Years ago, I remember that clinicians in the cataract and refractive surgery fields moved patients expeditiously to surgery when initially indicated. They were often either ignorant to, or dismissive of, the importance of managing pre-existing ocular surface conditions such as dry eye and meibomian gland dysfunction (MGD), particularly regarding their relevance to successful surgical outcomes. Fast forward five to 10 years, and those in these surgical fields have come a long way in understanding the importance of managing ocular surface diseases prior to performing surgery such that it is considered the standard of care by many in the field. We also see related therapeutics being considered postoperatively to help improve healing and related outcomes as well.
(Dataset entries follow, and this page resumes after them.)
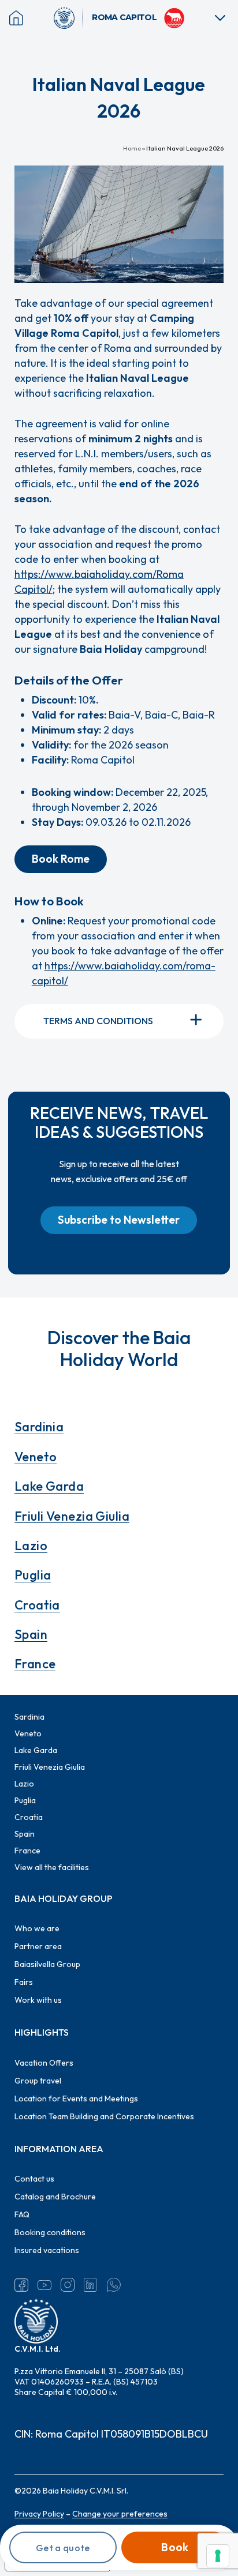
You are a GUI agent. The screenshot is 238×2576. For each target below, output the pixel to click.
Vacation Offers (43, 2063)
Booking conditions (49, 2232)
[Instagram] (68, 2285)
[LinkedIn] (91, 2285)
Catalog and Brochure (55, 2196)
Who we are (37, 1928)
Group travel (37, 2080)
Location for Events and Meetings (76, 2098)
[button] (60, 859)
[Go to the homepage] (69, 18)
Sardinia (39, 1427)
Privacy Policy (39, 2514)
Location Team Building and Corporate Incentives (104, 2116)
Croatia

I think that a similar evolution in thinking and patient management is starting to happen among contact lens practitioners in this regard. While some “early adopters” in the contact lens field are very proactive in managing ocular surface disease to facilitate successful contact lens wear, I believe this group is a small (but often vocal) minority. With the well-recognized impact of comfort on successful and continued contact lens wear, I wonder whether the contact lens community has reached the same tipping point on this topic as the surgical community of five to 10 years ago. Similarly, as we see more and more management options for dry eye and MGD (for which regulatory approvals often do not include these conditions in contact lens wearers), we will also start to see these management options being extended into the contact lens-wearing population as well. I encourage you to maintain an active presence in managing ocular surface disease in your potential and current contact lens wearers.